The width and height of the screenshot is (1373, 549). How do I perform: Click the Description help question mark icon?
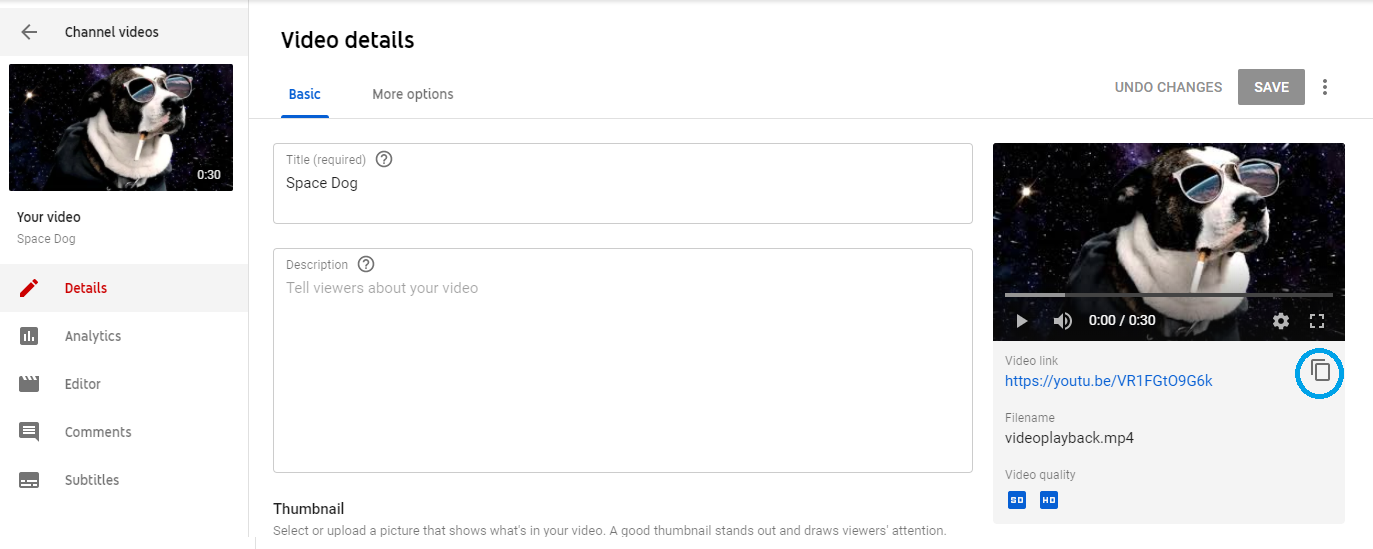click(366, 265)
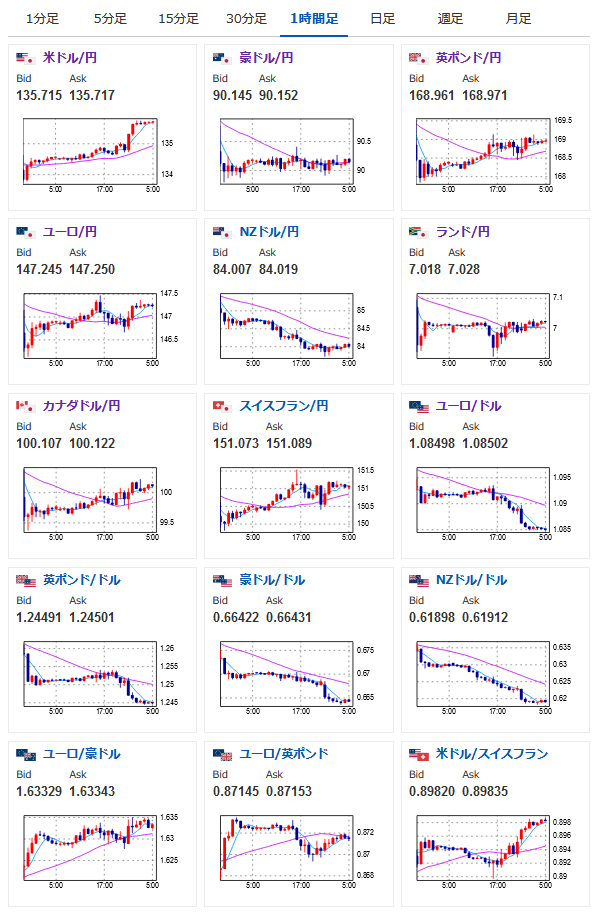Open the 英ポンド/ドル pair link
Screen dimensions: 599x913
81,580
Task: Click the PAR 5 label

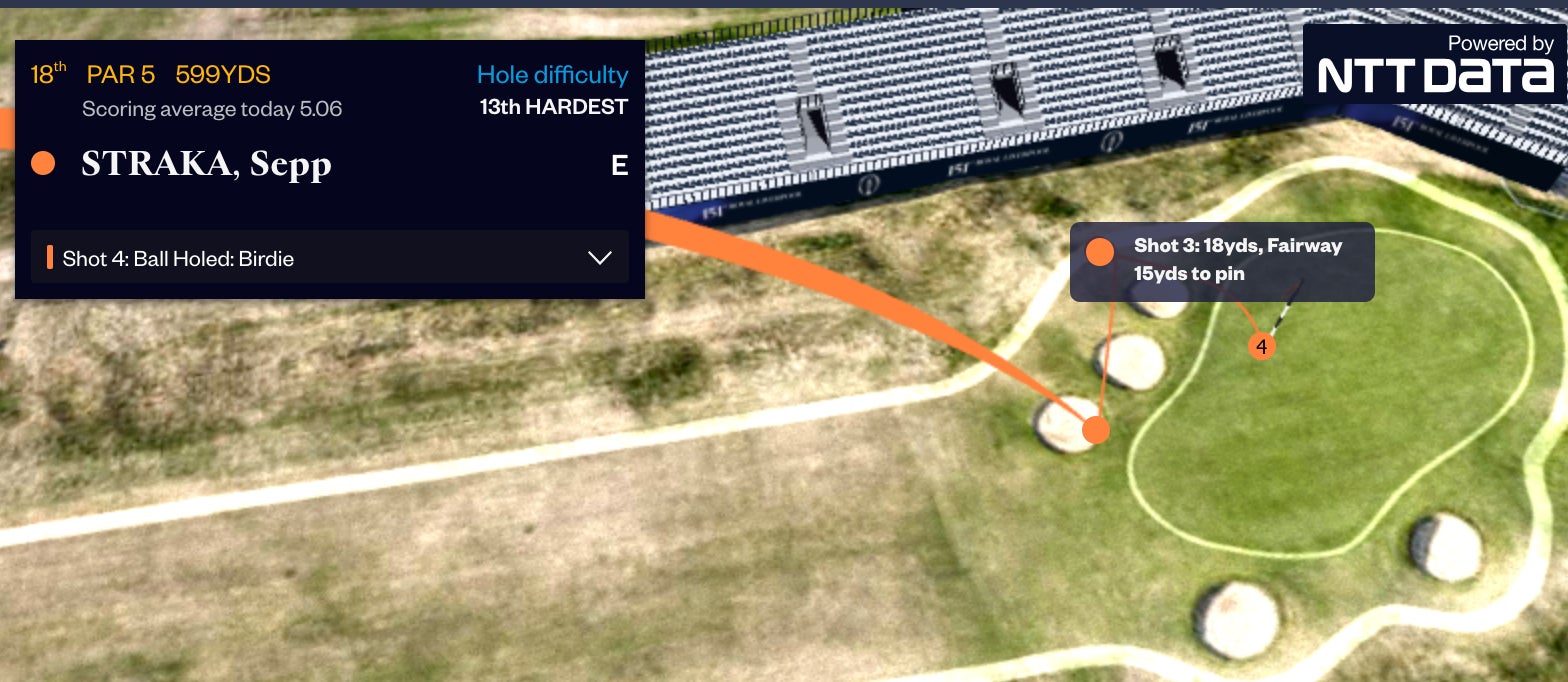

————————

> [Exercise aim]: Every line in the records is to be retyped exactly as it stands; the pictures stay out.

> [Written reply]:
The width and height of the screenshot is (1373, 549). How do I perform: Click the Description help question mark icon?
click(366, 265)
Open the 英ポンド/ドル pair link
Screen dimensions: 599x913
81,580
Task: Click the PAR 5 label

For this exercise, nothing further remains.